Prior research revealed that the treatments that were most effective at reducing drug use were also the most effective at reducing future criminal activity and that the offenders who spent the most time in treatment had the greatest reductions in criminal activity ( CALDATA 1992/2000; McClellan et al., 1996; Longshore et al., 2005).
Furthermore, research has confirmed that offenders legally coerced to participate can and do benefit from treatment (Belenko, 1990; Belenko, Fagan, and Dumanovsky, 1994; Hepburn and Harvey, 2007; Miller and Flaherty, 2000; Polcin, 2001).
Numerous research studies have found that community-based substance abuse treatment programs for drug offenders were cost effective, particularly when compared to incarceration (CALDATA, 1992/2000; Aos et al., 2001; Aos, Marna, and Drake, 2006; Bhati, Roman, & Chalfin, 2008; Lipsey and Cullen, 2007; MacKenzie, 2006; McVay, Schiraldi, and Ziedenberg, 2004; Turner, et al., 2002).
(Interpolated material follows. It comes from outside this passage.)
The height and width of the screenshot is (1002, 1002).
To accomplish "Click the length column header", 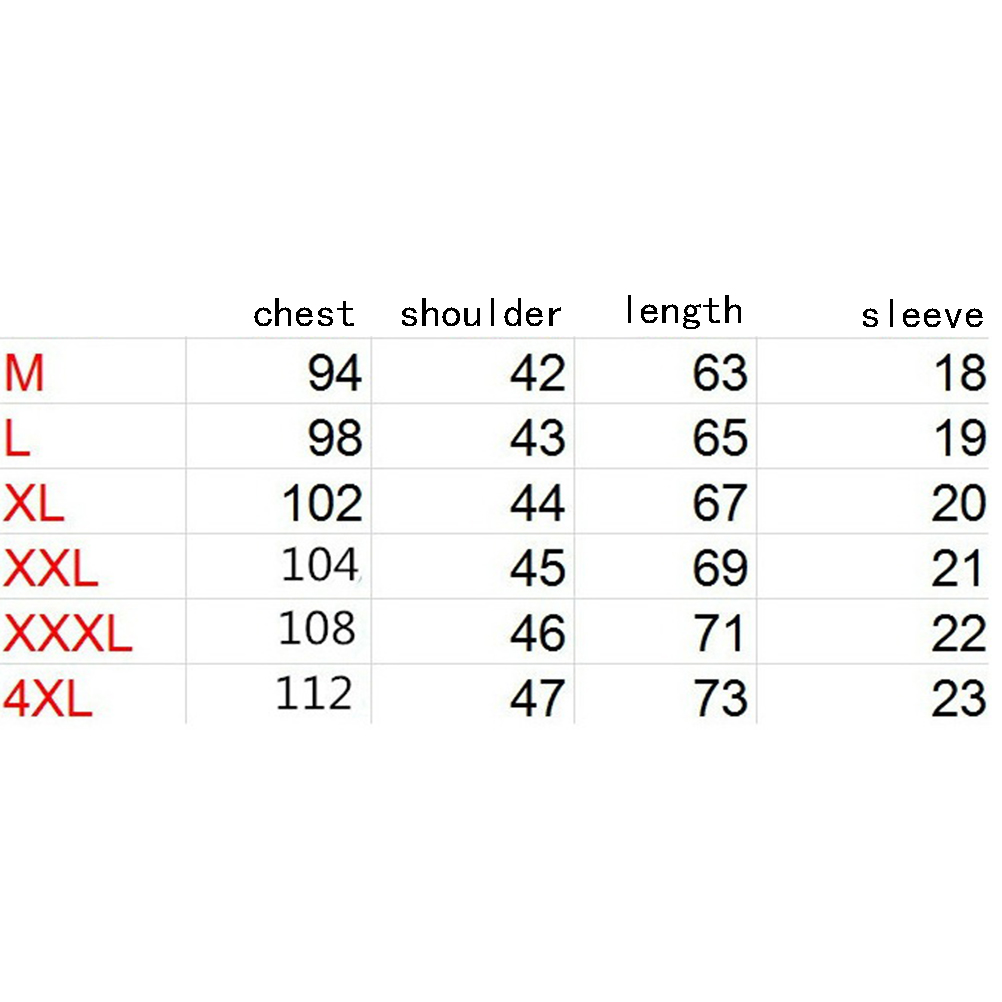I will tap(683, 311).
Yet, the ADAM study revealed that only about 15% of offenders ever received treatment (National Institute of Justice, 1999).
Two basic program models provide community-based treatment to drug-using offenders in the criminal justice system in hopes of reducing recidivism rates. The first is Treatment Alternatives to Street Crime (TASC) which was developed in the 1970s and had expanded to more than 300 programs in 30 states by 1996 (Anglin, Longshore, and Turner; 1999). The second is the national drug court model which was initially developed in 1989 in Dade County, Florida as a response to system capacity issues related to processing drug offenders in the courts. By 2004, there were more than 1,600 drug courts operating in the United States (Huddleston, 2005).
Treatment Alternatives to Street Crime Treatment Alternatives to Street Crime (TASC) was one of the first successful attempts to coordinate criminal justice and community-based drug treatment agencies with the purpose of getting drug-abusing offenders into substance abuse treatment (Anglin, Longshore, and Turner; 1999; Hser et al., 2003). TASC is considered to be “possibly the best example of programmatic efforts to establish and promote formal coordination between criminal justice and drug treatment within local jurisdictions” (Anglin et al., 1999: 170). According to the model, drug-using offenders are allowed to remain in the community and attend drug treatment in lieu of, or in addition to, criminal justice imposed punishments, or as a pre-trial diversion program.
Essentially, TASC works by linking the criminal justice system with the local treatment system through a third-party case manager that identifies qualified offenders, assesses their needs, connects them to appropriate services, monitors their progress (including the use of sanctions if needed), and provides additional services as necessary until the offender has successfully completed or been terminated from the program (Wenzel, et al., 2001). Evaluations of TASC programs are mixed, but generally positive. Favorable results are linked to strong individual programs (Anglin et al., 1999; Anglin et al., 1996; Hubbard et al., 1989). Anglin et al. (1999) found that the TASC program model was particularly effective for problematic offenders – those with extensive criminal histories or other issues or characteristics that make them especially difficult to treat. Unfortunately federal funding streams that supported TASC programs were withdrawn in the 1980s, which left existing TASC programs searching for funding or being forced to dissolve (Marlowe, 2003).